The False Dichotomy of Conflicting Ideas
The struggle for ideological simplicity forces a polarization in our public dialog that doesn’t match reality. This is happening constantly, all around us, on multiple topics.
Essentially, when someone has an opinion and they are presented with an alternative view, the conclusion they draw is that either they’re right, or I’m right, and since I’m right they must be wrong. The most advanced among us sometimes remain open to the other person being correct, and that perhaps we should change our opinion, but lately this approach has been rare.
The move that most seem unable to make is to realize that life is often a hybrid. This is not to say that it’s somewhere in the middle, but rather that many different things are true at the same time.

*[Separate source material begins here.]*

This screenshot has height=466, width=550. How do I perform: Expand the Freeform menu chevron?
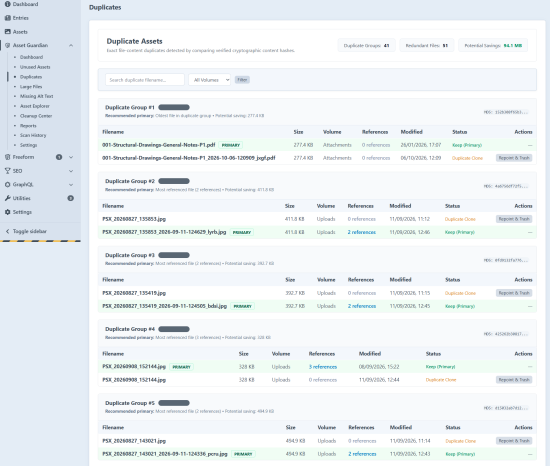pyautogui.click(x=71, y=157)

Here are some examples where people seem compelled to see the world as one or the other:
If women don’t represent 50% of all jobs it means there is systemic gender bias against them because their own preferences are obviously not a factor. Or, all of disparity in representation in the field must be because of their preferences, and none of it due to discrimination, because many women clearly don’t want to work in tech.
Islam can’t be source of beauty and peace because I’ve seen it be a source of hatred and death. Or, Islam can’t be a source of hatred of death, because I’ve seen it inspire love and peace.

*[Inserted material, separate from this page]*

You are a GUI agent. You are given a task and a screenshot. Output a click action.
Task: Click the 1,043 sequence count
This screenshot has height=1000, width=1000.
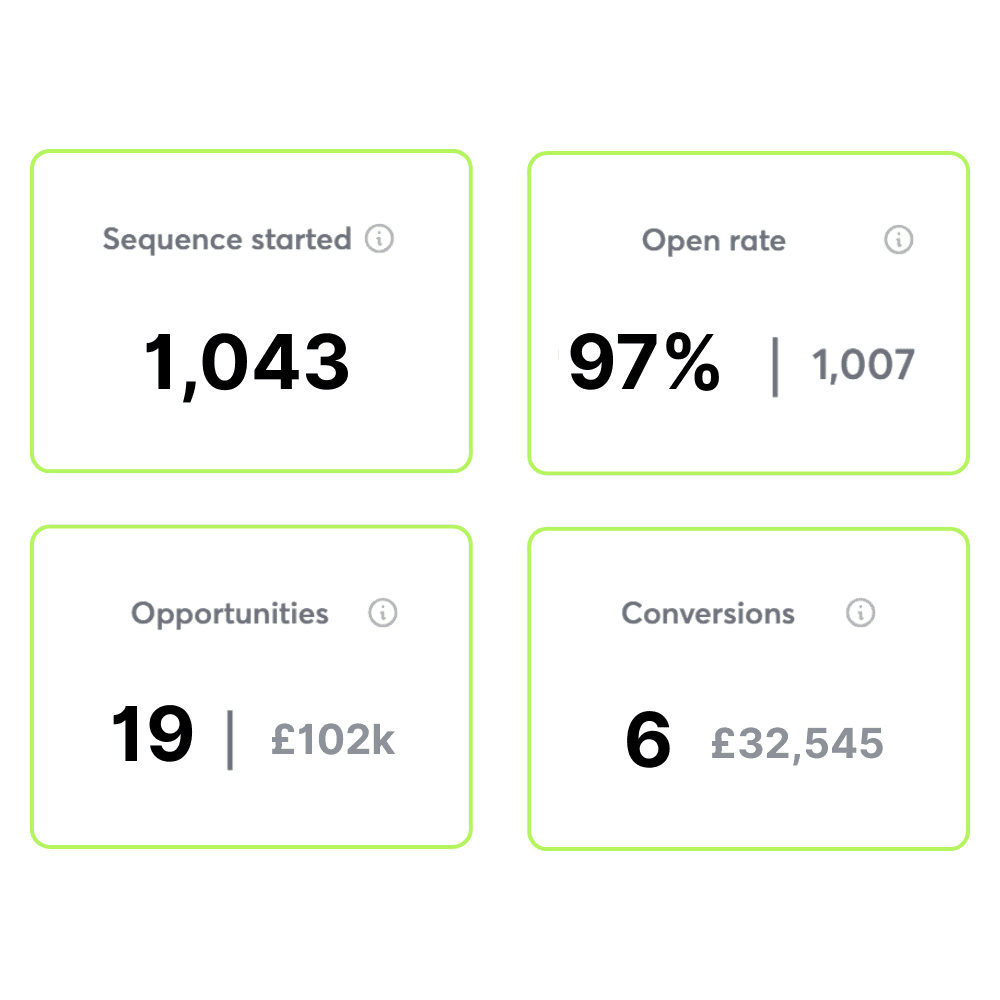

The regressive left is harming the country, so any points that they make must be incorrect. Or, the left is always correct in whatever it fights for, so anyone against anything labeled as left must be trying to harm the world.

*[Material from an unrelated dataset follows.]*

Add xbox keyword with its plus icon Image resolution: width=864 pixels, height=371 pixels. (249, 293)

What seems clear to me is that the left is generally trying to do the right thing, and that many of its efforts are righteous. It’s also true that the regressive left become toxic to itself on many points, and that conservatives have something to add to the morality and happiness conversation that is not being heard by the left. These are all true at the same time.
It also seems evident that Islam is simultaneously a source of medieval hatred as well as profound beauty and harmony.
And there is obviously discrimination in the tech world against women—both in letting them in as well as making them feel welcome while they’re there. But it seems equally obvious that work that doesn’t involve interaction with others doesn’t appeal to a large percentage of women.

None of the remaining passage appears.